## Exercise brief
Copy out the lines below word for word, from the line containing "You are a GUI" through the end of the lines. Leave the pictures out of your answer.

Pointing data for screenshots
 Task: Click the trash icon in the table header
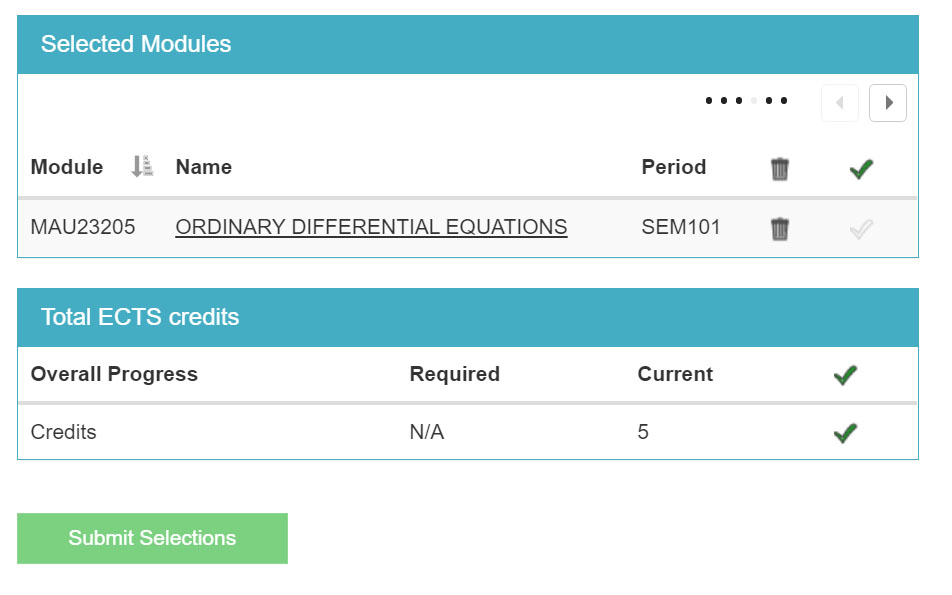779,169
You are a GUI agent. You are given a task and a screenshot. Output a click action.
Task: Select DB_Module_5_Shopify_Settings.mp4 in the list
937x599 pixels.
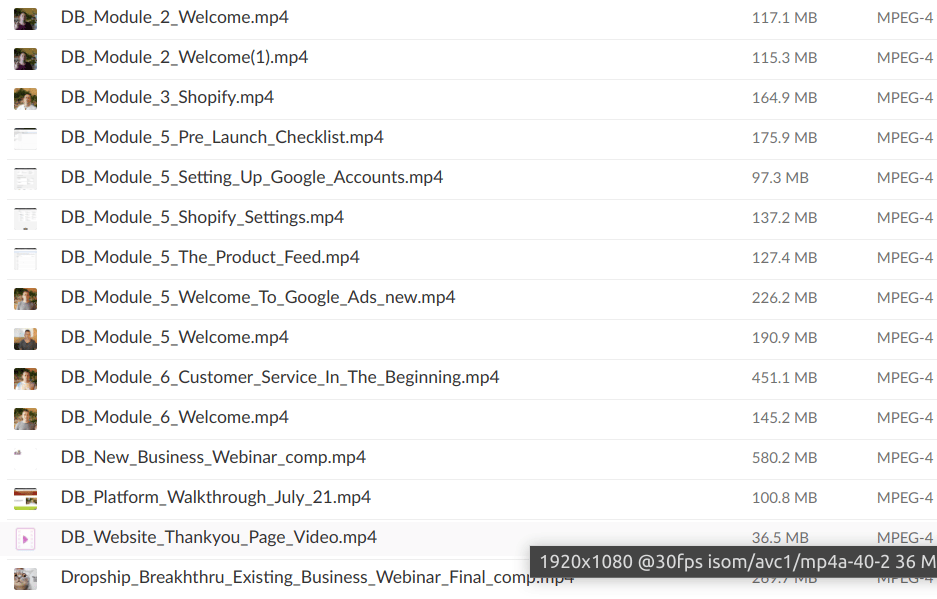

## Solution to the problem
You are a GUI agent. You are given a task and a screenshot. Output a click action.
Task: Select DB_Module_5_Shopify_Settings.mp4 in the list
937x599 pixels.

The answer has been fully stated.